There are basically two ways to do views.  The simple way, is to have a
view represent a query that gets run everytime you call it.  The more
complex way is to "materialize" the view data, and put it into a new
table, and then update that table whenever the source table changes.

PostgreSQL has native support for the first type.  They're cheap and
easy, and work for most of the things people need views for (i.e. hiding
complexity).

PostgreSQL is extensible, and therefore you can institute the second
type (i.e. materialized views) on your own.  Thanksfully, someone else
has already done most of the work for us, by the name of Jonathan
Gardner, and you can find his nifty guide by typing "materialized views
postgresql" into google.

Gardner's materialized views support several update methods depending on
what you need from your mat views.  It's also a danged fine tutorial on
how to write some simple plpgsql functions.

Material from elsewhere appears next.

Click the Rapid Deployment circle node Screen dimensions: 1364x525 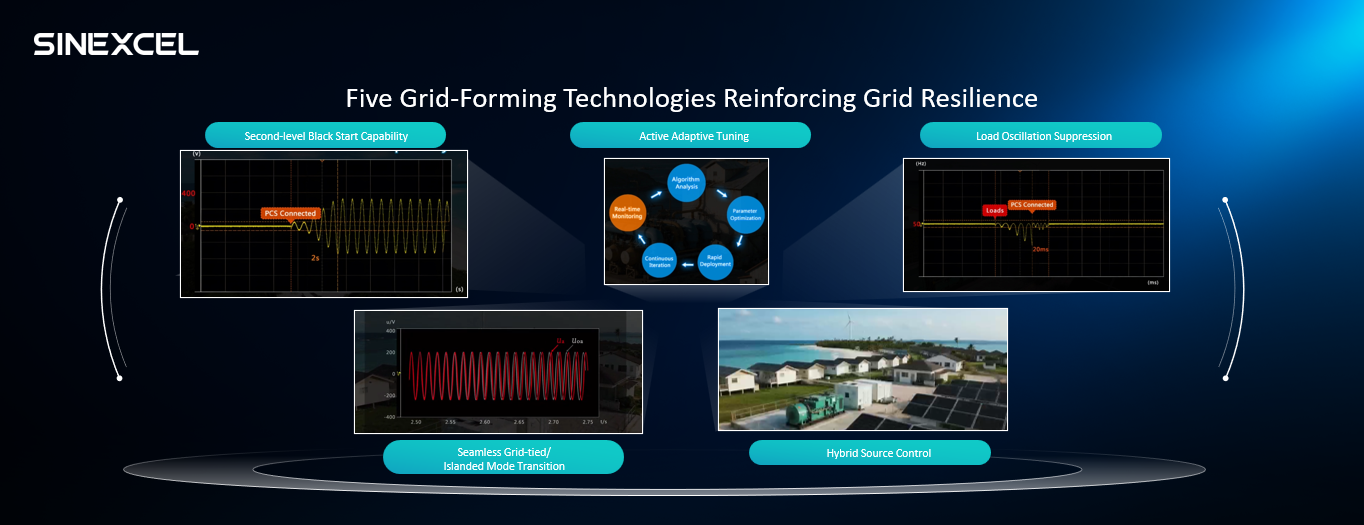point(714,259)
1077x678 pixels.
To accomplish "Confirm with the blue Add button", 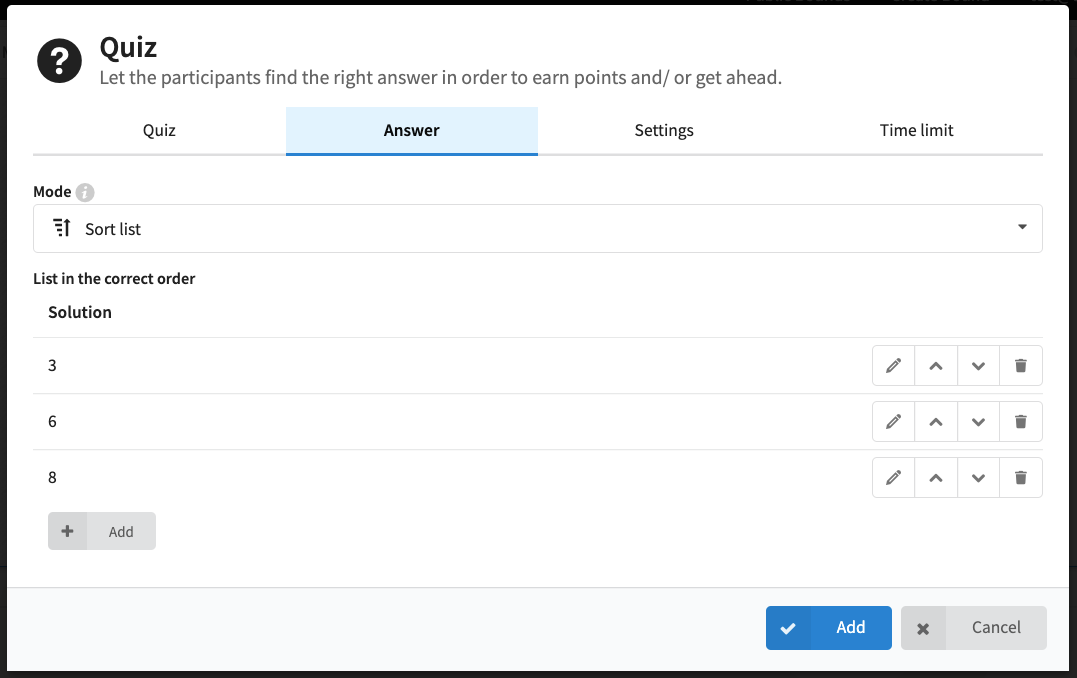I will [828, 628].
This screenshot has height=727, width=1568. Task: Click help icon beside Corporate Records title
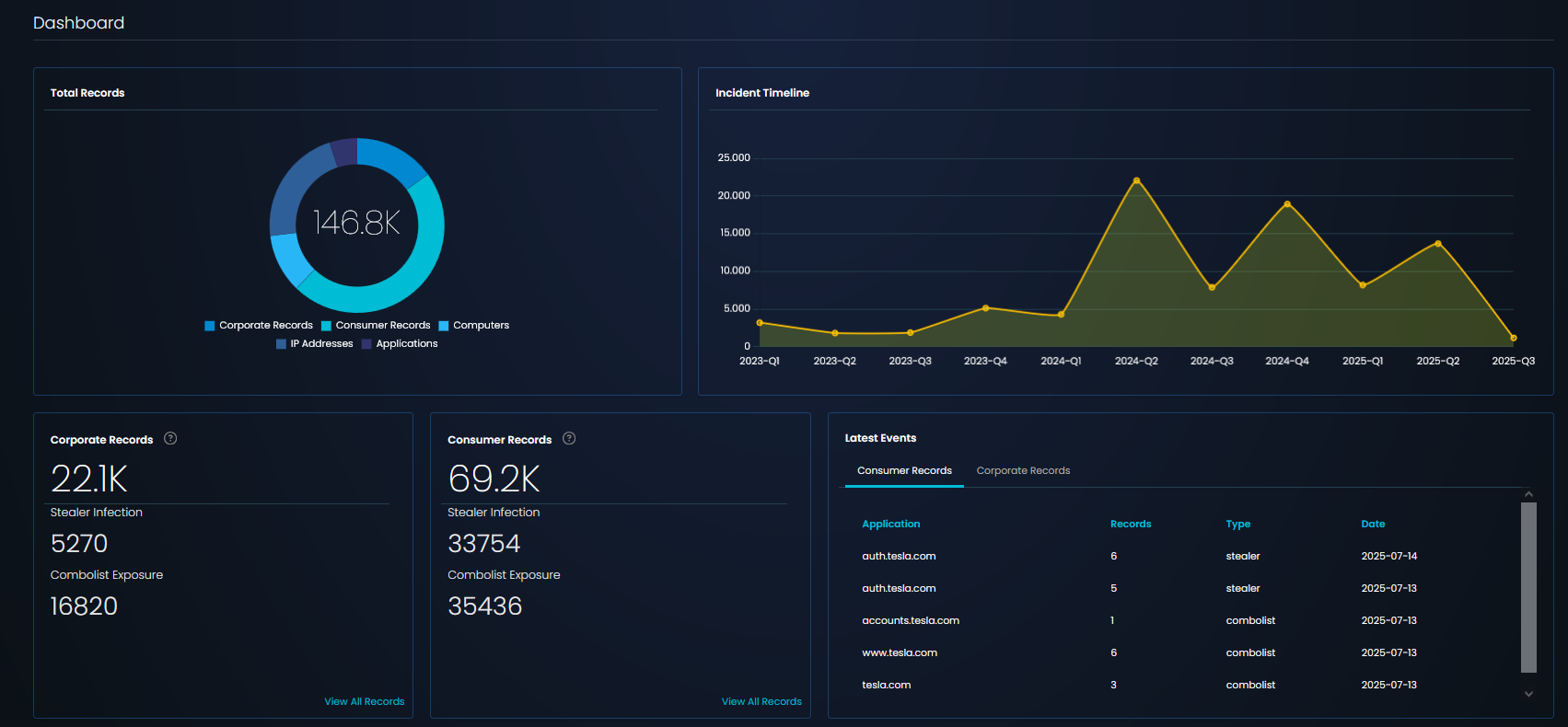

Re: Tuning to speed select

From
Tom Laudeman
Date:
Michael,
Great suggestion. I've read about CLUSTER, but never had a chance to use it. The only problem is that this table with 9 million records has 5 or 6 indexes. It is hard to pick the most used, but I'll bet CLUSTER will make at least one of the queries run very fast, especially for an index with a small number of distinct values.

The speed of the query is (as Michael implies) limited to the rate at which the disk can seek and read.  I have done experiments with views and cursors; there was no improvement in speed. I've also tried only pulling back  primary keys in the hope that a smaller amount of data would more quickly be read into memory. No speed increase. I have also raised all the usual memory limits, with the expected results (slight speed improvements).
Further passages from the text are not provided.